**Work task 1**
Decide whether each statement below agrees with the text on the exponential chart. Answer yes or no and quote the deciding words of the text.
(a) The exponential map is one-to-one on the whole tangent space.
(b) The exponential chart leaves out only a set of null measure.
(c) On the sphere, the tangential cut locus is a single point.
**Work task 2**
Answer these questions from the text on the exponential chart.
(a) What does the exponential map turn straight lines through 0 in the tangent space into?
(b) What is the continuous curve that bounds the maximal definition domain called?
(c) What does the set of all the exponential charts at each point of the manifold realize?

**Page text**
------------------------

2.2 Exponential chart


Let 
$$p$$
be a point of the manifold that we consider as a local reference and 
$$\vec{v}$$
a vector of the tangent space 
$$T_{p}\mathcal{M}$$
at that point. From the theory of second order differential equations, we know that there exists one and only one geodesic 
$$\gamma _{(p,\vec{v})}(t)$$
starting from that point with this tangent vector. This allows to wrap the tangent space onto the manifold, or equivalently to develop the manifold in the tangent space along the geodesics (think of rolling a sphere along its tangent plane at a given point), by mapping to each vector 
$$\vec{v} \in T_{p}\mathcal{M}$$
the point 
$$q$$
of the manifold that is reached after a unit time by the geodesic 
$$\gamma _{(p,\vec{v})}(t)$$
. This mapping 
$$\mbox{ Exp}_{p}(\vec{v}) =\gamma _{(p,\vec{v})}(1)$$
is called the exponential map at point 
$$p$$
. Straight lines going through 0 in the tangent space are transformed into geodesics going through point 
$$p$$
on the manifold and distances along these lines are conserved (Fig. 1).

A151032_1_En_8_Fig1_HTML.gif


Fig. 1
Left: The tangent planes at points p and q of the sphere 
$$\mathcal{S}_{2}$$
are different: the vectors v and w of 
$$T_{p}\mathcal{M}$$
cannot be compared to the vectors 
$$t$$
and u of 
$$T_{q}\mathcal{M}$$
. Thus, it is natural to define the scalar product on each tangent plane. Right: The geodesics starting at 
$$x$$
are straight lines in the exponential map and the distance along them is conserved

The exponential map is defined in the whole tangent space 
$$T_{p}\mathcal{M}$$
(since the manifold is geodesically complete) but it is generally one-to-one only locally around 0 in the tangent space (i.e. around 
$$p$$
in the manifold). In the sequel, we denote by 
$$\overrightarrow{pq} = \mbox{ Log}_{p}(q)$$
the inverse of the exponential map: this is the smallest vector (in norm) such that 
$$q = \mbox{ Exp}_{p}(\overrightarrow{pq})$$
. If we look for the maximal definition domain, we find out that it is a star-shaped domain delimited by a continuous curve 
$$C_{p}$$
called the tangential cut-locus. The image of 
$$C_{p}$$
by the exponential map is the cut locus 
$$\mathcal{C}_{p}$$
of point 
$$p$$
. This is (the closure of) the set of points where several minimizing geodesics starting from 
$$p$$
meet. On the sphere 
$$\mathcal{S}_{2}(1)$$
for instance, the cut locus of a point 
$$p$$
is its antipodal point and the tangential cut locus is the circle of radius 
$$\pi$$
.

The exponential and log maps within this domain realize a chart (a local parameterization of the manifold) called the exponential chart at point 
$$p$$
. It covers all the manifold except the cut locus of the reference point 
$$p$$
, which has a null measure. In this chart, geodesics starting from 
$$p$$
are straight lines, and the distance from the reference point are conserved. This chart is somehow the “most linear” chart of the manifold with respect to the reference point 
$$p$$
. The set of all the exponential charts at each point of the manifold realize an atlas which allows working very easily on the manifold, as we will see in the following.

------------------------

**Raw data**
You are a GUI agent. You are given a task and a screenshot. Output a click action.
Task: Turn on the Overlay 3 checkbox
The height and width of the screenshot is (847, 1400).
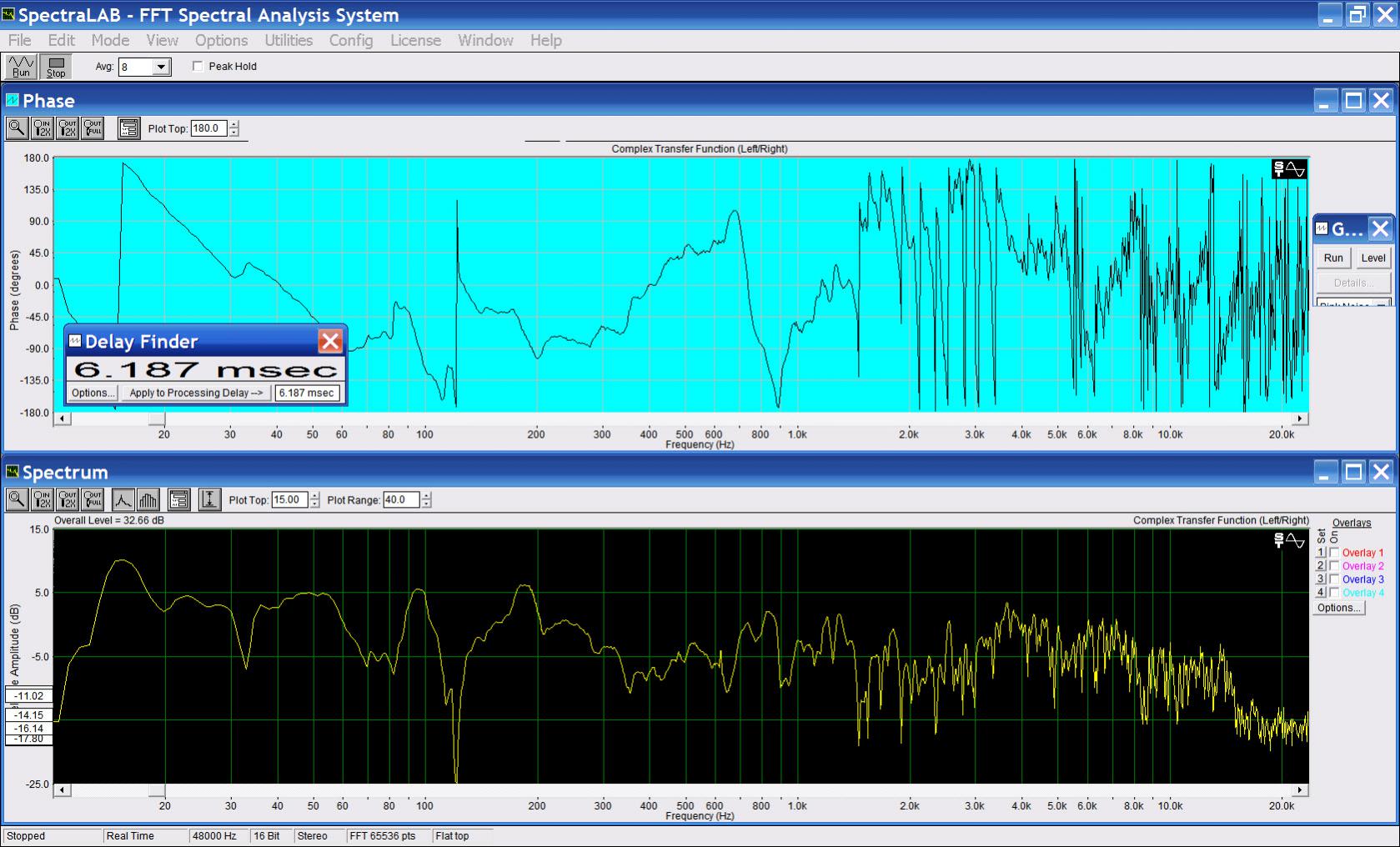click(x=1334, y=579)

------------------------

**Written answer 1**
(a) No: "it is generally one-to-one only locally around 0 in the tangent space"
(b) Yes: "It covers all the manifold except the cut locus of the reference point" and "which has a null measure"
(c) No: "the tangential cut locus is the circle of radius"

**Written answer 2**
(a) Geodesics going through point p on the manifold, with distances along these lines conserved.
(b) The tangential cut-locus.
(c) An atlas.